- Castle Dome Location within Arizona

Highest point
- Elevation: 3,780 feet (1,152 m)
- Prominence: 2,088 ft (636 m)
- Coordinates: 33°05′04″N 114°08′36″W﻿ / ﻿33.0845680°N 114.1434325°W

Geography
- Location: Yuma, Arizona
- Topo map: USGS Castle Dome Peak

= Castle Dome (butte) =

Landform in Yuma County, Arizona

Castle Dome, or Castle Dome Peak is a prominent butte and high point of the Castle Dome Mountains northeast of Yuma, Arizona, in the northwestern Sonoran Desert.
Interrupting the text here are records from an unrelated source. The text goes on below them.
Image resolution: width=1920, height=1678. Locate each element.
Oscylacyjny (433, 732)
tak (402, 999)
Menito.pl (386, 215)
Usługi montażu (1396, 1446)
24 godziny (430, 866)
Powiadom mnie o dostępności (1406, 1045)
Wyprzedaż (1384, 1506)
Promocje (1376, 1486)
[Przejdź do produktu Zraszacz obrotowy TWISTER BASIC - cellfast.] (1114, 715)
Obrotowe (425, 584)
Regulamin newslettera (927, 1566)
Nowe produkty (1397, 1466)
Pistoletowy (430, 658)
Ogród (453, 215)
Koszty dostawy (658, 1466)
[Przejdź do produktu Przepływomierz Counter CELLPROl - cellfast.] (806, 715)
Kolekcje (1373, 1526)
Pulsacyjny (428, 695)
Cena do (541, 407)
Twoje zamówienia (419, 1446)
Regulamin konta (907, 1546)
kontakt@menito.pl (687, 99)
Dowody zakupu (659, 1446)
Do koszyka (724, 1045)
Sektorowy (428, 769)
The butte lies approximately 22 mi east of the historical Castle Dome Landing on the Colorado River (site submerged by the Imperial Reservoir). It is located above and east of US Route 95 and the Castle Dome mining district. Castle Dome is noteworthy for its recreational use for day hiking. It is also often coated in winter or spring snowstorms as a white landform, with its loss of white being determined by season and duration of storm temperatures. Castle Dome's height is 3791 ft.

==Mining and minerals==
Some noteworthy minerals from the Castle Dome Mountains region are vanadinite, wulfenite, baryte, and fluorite.

==Trails and unimproved road trails==
Some of the local trails are: King Valley Road, McPherson Pass Trail, Big Eye Wash Trail, Castle Dome Mountains, and Kofa Queen Canyon Trail.